International envoy Lakhdar Brahimi met with Syrian President Bashar al-Assad in Damascus yesterday, hoping to breathe life into stalled peace efforts, 18 months into Syria’s deadly conflict.
State television said Brahimi, on his first visit since being appointed earlier this month, went into the meeting with the Syrian leader, but it gave no immediate details.
Brahimi, a veteran troubleshooter, has also held talks with Syrian Foreign Minister Walid Muallem and members of the officially tolerated opposition since he arrived in the Syrian capital on Thursday.
Photo: AFP
The envoy warned on arrival that the conflict is “getting worse,” as underlined by the daily bloodshed.
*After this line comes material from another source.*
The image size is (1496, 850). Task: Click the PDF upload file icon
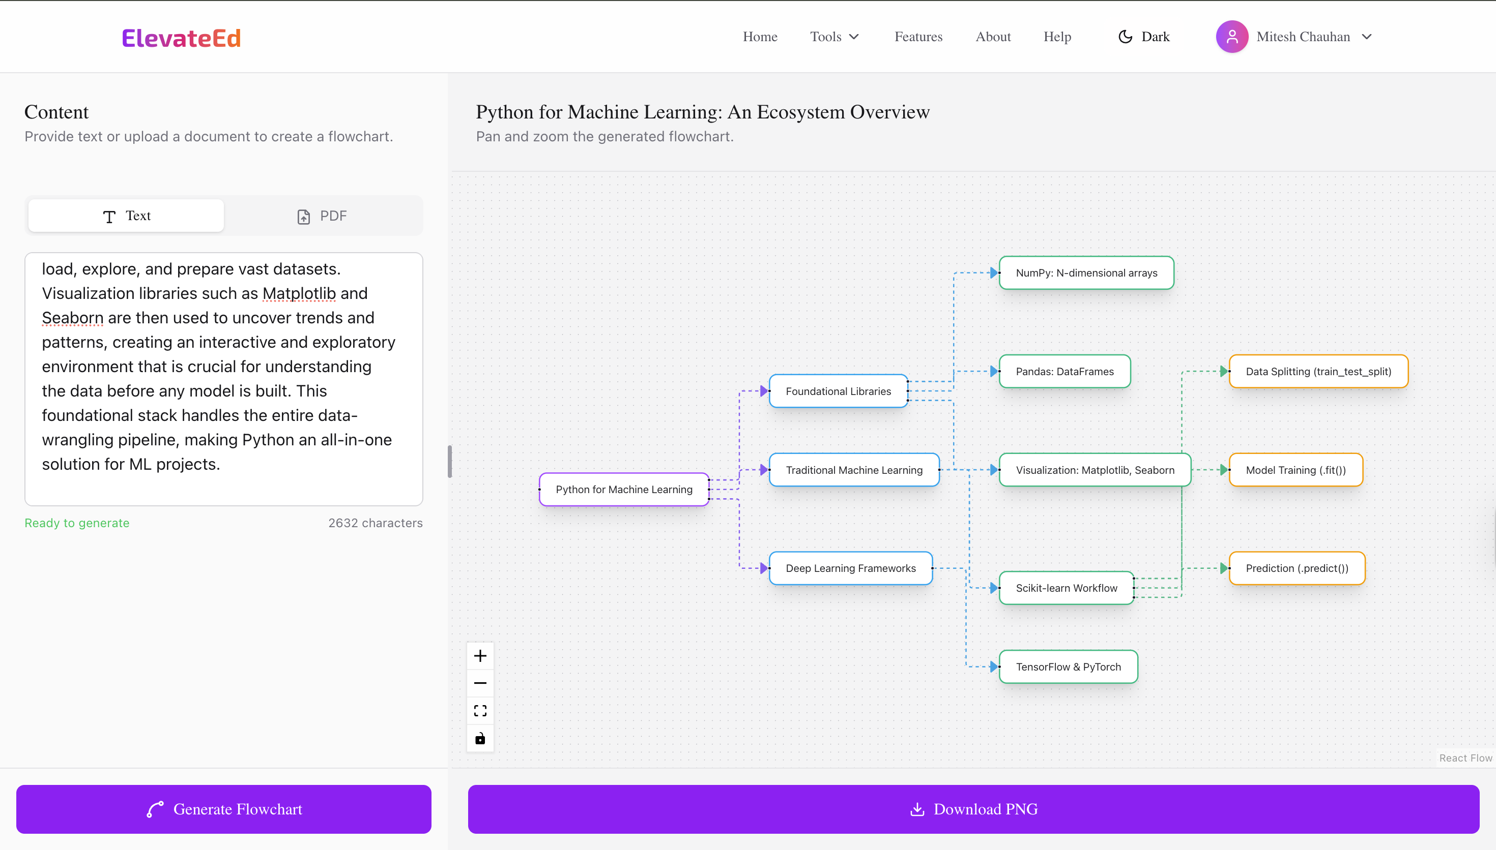tap(303, 217)
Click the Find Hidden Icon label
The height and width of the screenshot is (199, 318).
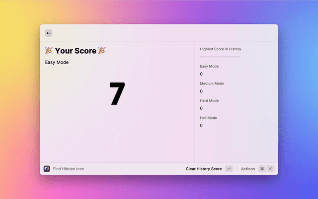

The Syrian Observatory for Human Rights, which gathers information from a network of activists on the ground, said 132 people were killed in violence on Friday, including 100 civilians, 18 of whom died in the capital.
Brahimi held talks on Friday with Syrian opposition figures who said he was bringing “new ideas” to the peace effort, as blasts rocked Damascus and regime air strikes targeted rebel areas in the northern city of Aleppo.
He met with opposition groups tolerated by Assad’s regime such as the National Coordination Committee for Democratic Change, which groups Arab nationalists, Kurds and socialists.
“We told Mr Brahimi ... of our support for his efforts to resolve the crisis by ending the violence and killings, providing medical care and releasing political prisoners,” Hassan Abdel Azim, the bloc spokesman, told reporters.
Brahimi is to “listen to the opposition and officials and crystalize new ideas and a plan that could succeed,” he said after the talks in a Damascus hotel, adding the peace initiative of his predecessor Kofi Annan would be amended.
“There will be new ideas and measures,” Abdel Azim said.
He said a delegation of his group was set to leave yesterday for China, a key Damascus ally, to urge Beijing to “put pressure on the regime to stop the violence, free detainees and allow peaceful protests.”
UN spokeswoman Vannina Maestracci said that the international peace envoy was also set to hold talks yesterday with Arab ambassadors and a EU delegation.
Brahimi is on his first Damascus visit since his appointment to replace Annan, who quit the post after a hard-sought peace deal he brokered became a dead letter.
The envoy has warned that the conflict is deteriorating.
“We came to Syria to hold meetings with our Syrian brothers because there is a big crisis and I think it is getting worse,” he said, quoted by Syria’s official SANA news agency.
Fighting raged in several areas on Friday, including the capital.
Regime forces used fighter jets and helicopter gunships to pound the northern city of Aleppo and the province of the same name, where fierce clashes also raged around a military airport, monitors said.
Warplanes bombarded the rebel-held towns of Al-Bab and Marea near Aleppo city, said the Syrian Observatory, adding that army forces and rebels fought around Minnigh military airport.
Despite shelling by regime forces, as seen in videos posted online, residents of Marea, Aleppo city and towns across the northern province came out for anti-regime demonstrations after the weekly Muslim prayers, activists said.
Protests were also reported in the provinces of Damascus, Idlib, Daraa in the south and Hama in central Syria, the Observatory said, and the army stormed the Sayyida Zeinab district of southeast Damascus, making several arrests.
In the central Aleppo district of Midan, regime forces launched air strikes on two rebel-held police stations, according to Observatory director Rami Abdel Rahman.
In the Hanano district of northeast Aleppo, air strikes destroyed another police station in rebel hands, Abdel Rahman said.
Near the capital, at least 15 soldiers were killed or wounded in an attack on their vehicle in the town of Douma, where clashes broke out near the municipal building, according to the Observatory.
The monitoring group estimates that more than 27,000 people have been killed since the uprising against Assad’s rule erupted in March last year. The UN puts the toll at 20,000.